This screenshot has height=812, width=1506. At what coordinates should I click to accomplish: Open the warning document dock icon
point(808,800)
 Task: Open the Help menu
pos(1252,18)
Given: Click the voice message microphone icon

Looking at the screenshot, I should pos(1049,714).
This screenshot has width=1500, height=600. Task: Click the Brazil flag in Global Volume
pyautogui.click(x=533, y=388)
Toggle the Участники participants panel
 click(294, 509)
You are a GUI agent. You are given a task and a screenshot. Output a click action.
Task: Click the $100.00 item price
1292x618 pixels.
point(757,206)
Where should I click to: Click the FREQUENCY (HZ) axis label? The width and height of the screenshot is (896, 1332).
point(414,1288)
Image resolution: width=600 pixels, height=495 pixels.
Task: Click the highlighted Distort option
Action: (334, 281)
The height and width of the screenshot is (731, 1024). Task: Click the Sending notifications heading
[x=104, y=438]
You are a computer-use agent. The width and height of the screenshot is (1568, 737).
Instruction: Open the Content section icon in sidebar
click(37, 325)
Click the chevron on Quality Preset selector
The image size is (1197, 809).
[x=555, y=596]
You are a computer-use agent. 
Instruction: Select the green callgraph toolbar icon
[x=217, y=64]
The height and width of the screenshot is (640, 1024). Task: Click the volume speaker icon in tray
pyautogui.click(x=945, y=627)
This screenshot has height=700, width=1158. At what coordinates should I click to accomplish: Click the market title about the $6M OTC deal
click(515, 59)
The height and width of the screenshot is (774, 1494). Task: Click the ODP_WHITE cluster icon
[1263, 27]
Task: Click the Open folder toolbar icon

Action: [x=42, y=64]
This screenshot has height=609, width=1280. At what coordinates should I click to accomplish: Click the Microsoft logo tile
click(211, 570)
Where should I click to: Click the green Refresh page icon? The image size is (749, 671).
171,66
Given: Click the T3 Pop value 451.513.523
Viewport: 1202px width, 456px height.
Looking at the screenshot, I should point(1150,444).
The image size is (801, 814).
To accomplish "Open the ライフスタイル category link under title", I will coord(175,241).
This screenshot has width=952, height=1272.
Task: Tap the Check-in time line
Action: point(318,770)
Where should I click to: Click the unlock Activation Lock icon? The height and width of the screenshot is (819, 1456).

# # # # #

Problem to solve: Lines of the material may hold the string "computer". Copy each one that does.

Output for this exercise:
You are a computer-use agent. The width and height of the screenshot is (1568, 737).
You are a computer-use agent. 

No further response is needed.